例えば、年金だけでは生活を賄うのが難しいケースや、健康で体力に自信があるうちは社会との接点を持ちたいという思いから、70歳以上でも就労を希望する人が増加しています。
キャリアチェンジとは、これまで慣れた仕事からまったく異なる業界へ挑戦することも含みます。趣味や地域活動を仕事に結びつけたり、人と接する仕事へ転向したりなど、柔軟な発想が求められます。
このような背景を踏まえ、本記事では「シニア向け職業紹介サービス」がどのように使えるか、どんな仕事が見つかるか、成功事例などを通して具体的にお伝えします。
2. シニア向け職業紹介サービスのメリット
シニア向け職業紹介サービスには、以下のようにさまざまなメリットがあります。これらを理解することで、利用時の期待値を整理しやすくなります。
1.専門的なサポート体制
・キャリアカウンセラーが年齢・経験を踏まえたアドバイスを行う
・履歴書・職務経歴書の書き方を個別指導してくれる
・面接練習や模擬面接を通じて、当日の対応力を養える
・勤務条件や就業時間、体力負荷などを相談できる(無理のない働き方を提案)
2.シニア向け求人の取り扱い
・通常の求人サイトには載らない「年齢不問」「定年なし」「シニア歓迎」の仕事を紹介
・地域密着型や中小企業の求人も扱っており、地元で働く選択肢が増える
・短時間勤務や週数日勤務、在宅勤務などの柔軟な働き方を提示できる場合も
3.人的ネットワークの拡大・維持
・紹介サービスを通じて、求人先企業や他の利用者との接点が増える
・同年代や異なる世代との交流を通じ、社会的孤立を防げる
・就業後もフォローアップを受けられるケースがあり、困った時に相談しやすい
4.安心感・マッチング精度の向上
・年齢や健康、希望条件を考慮したうえで企業を斡旋してくれるので、ミスマッチが起きにくい
・採用側に「シニア活用への理解ある企業」が多く含まれていることが多い
・無料で利用できるケースがほとんどなので、コストリスクが低い
これらを総合すると、シニア向け職業紹介サービスは「単なる求人紹介」以上の価値を持ち、安心・効率的に再就職を目指す上で強力な支援になります。
3. どのような仕事が見つかるのか
シニア向け職業紹介サービスでは、上記のような仕事以外にも以下のようなバリエーションがあります。自分の得意分野・体力・希望時間帯に応じて選ぶことができます。

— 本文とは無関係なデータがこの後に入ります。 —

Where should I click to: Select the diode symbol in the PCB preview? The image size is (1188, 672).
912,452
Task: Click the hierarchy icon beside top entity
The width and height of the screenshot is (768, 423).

・配送/軽作業スタッフ:荷物の仕分けや配送補助、倉庫作業など体力に応じた業務
・警備/見守り業務:施設やイベント会場での巡回、来訪者対応。夜間・深夜帯の募集もある
・保育補助/見守り:保育園や児童館での補助業務、子どもとの関わりを楽しみたい人向け
・清掃/メンテナンス:施設やマンション、公園などの清掃や設備点検作業
・講師/教室サポート:カルチャーセンターや学習塾、地域サークルで講師やアシスタントとして活動
・在宅ワーク/軽作業:データ入力、リモート事務補助、文章校正、軽いデザイン補助など
・地域ボランティア型仕事:地域の見守り活動、地域イベントの運営、人手支援など有給or助成付き
これらの職種は、勤務時間や体力負荷に幅があり、無理なく取り組めるものも多く含まれています。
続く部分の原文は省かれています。